Oh dear, it seems I've disturbed a tried-and-true Apple fanboi. Imagine that.
Perhaps it wasn't evident to you, but when I said "or do I have to wait until more batteries explode", I was not referring specifically to Apple; I was referring to batteries in general, specifically when left in direct sunlight. Perhaps you would have understood that if you had actually read the rest of my comment instead of perceiving "anti-Apple vitriol" in everything you read.
@Allan Rutland -- You're not the only one; I had the same thought. Unfortunately, such logic is rarely experienced by designers and Apple fans.
@ John Robson
Your comments make me sad for the future of human kind.
"BUT leccy isn't available when out and about on a long ride. On my commute this morning my GPS cycle computer shutdown from low battery :("
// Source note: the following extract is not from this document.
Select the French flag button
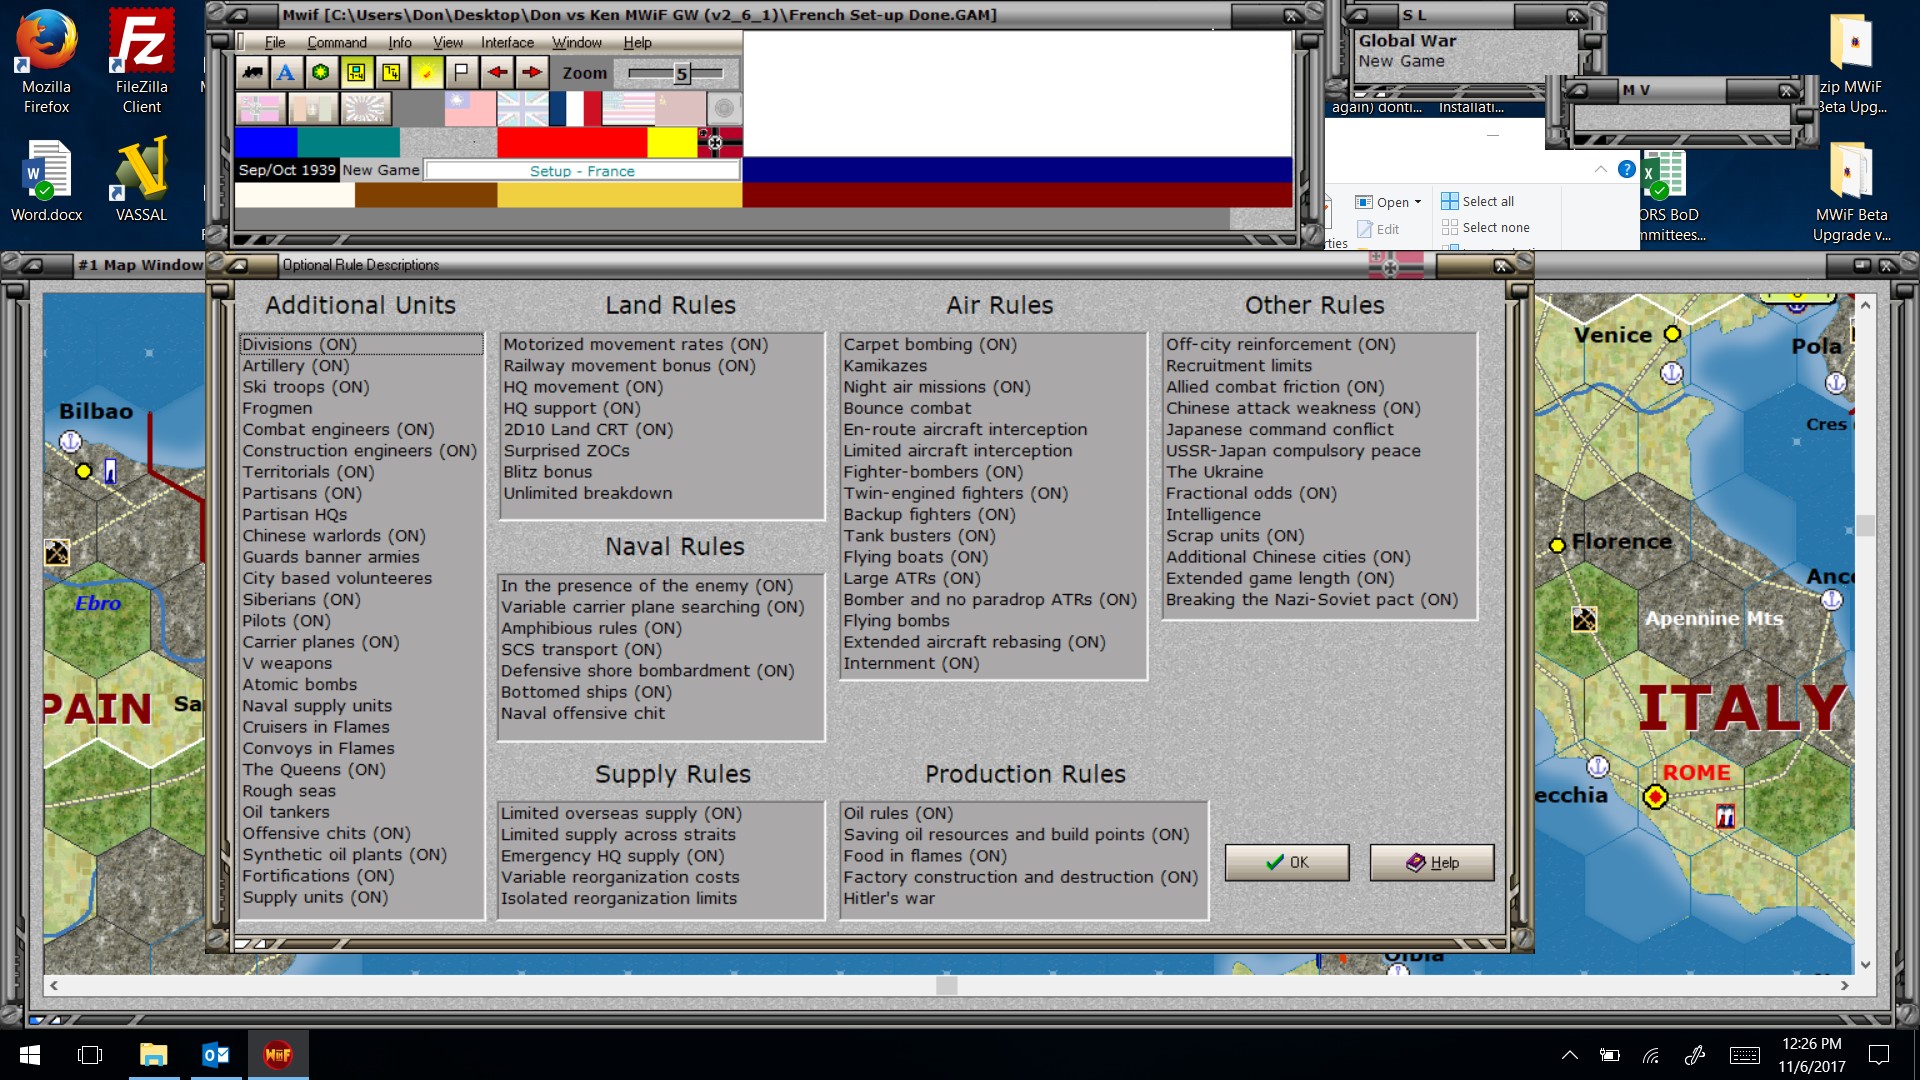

WTF! You need a GPS for a ride which, by the term commute, seems to imply that it is a regular journey?
"I must have accidentally left it on after my weekend jaunt (yes it should have an auto shutoff if it doesn't move for 10 minutes, but that's not my fault)"
So whose fault is it then, quick call injury lawyers 4 U, someone is to blame for your inability to either turn off your GPS when you finish with it or remember how to get to work
I can only hope that you were able charge your GPS at work yesterday or are you still cycling round in circles wailing about how unfair it all is!
Convenience - not environment
There seems to be a bit of talk about the environmental aspect of the kit. I don't think that's the actual argument. Looks to me like this is being sold on convenience more than anything else. If you want to take your iPhone/iPod camping (and you earn enough money) then it's a good idea.
The biggest issue I see is the price. A 5v regulator and USB socket can be got for well under a fiver in the UK (£5). Add in a few quid for buffer components and a cute little box to put it in and you can build half a dozen for your £60.......
@ Mr. Omega
I could charge any device multiple times for that much leccy.
BUT leccy isn't available when out and about on a long ride. On my commute this morning my GPS cycle computer shutdown from low battery :(
I must have accidentally left it on after my weekend jaunt (yes it should have an auto shutoff if it doesn't move for 10 minutes, but that's not my fault)
I actually like this idea, although one that would run off my existing battery packs already on the bike would be good (8*AA pack runs my lights, must be able to get 5v regulated out of that...)
Try to keep up - iPhone batteries haven't exploded. "Exploding" iPhones have all been dropped by their clumsy, undoubtedly-Windows-using owners.
If you want to puke up more anti-Apple vitriol, at least try to make it accurate.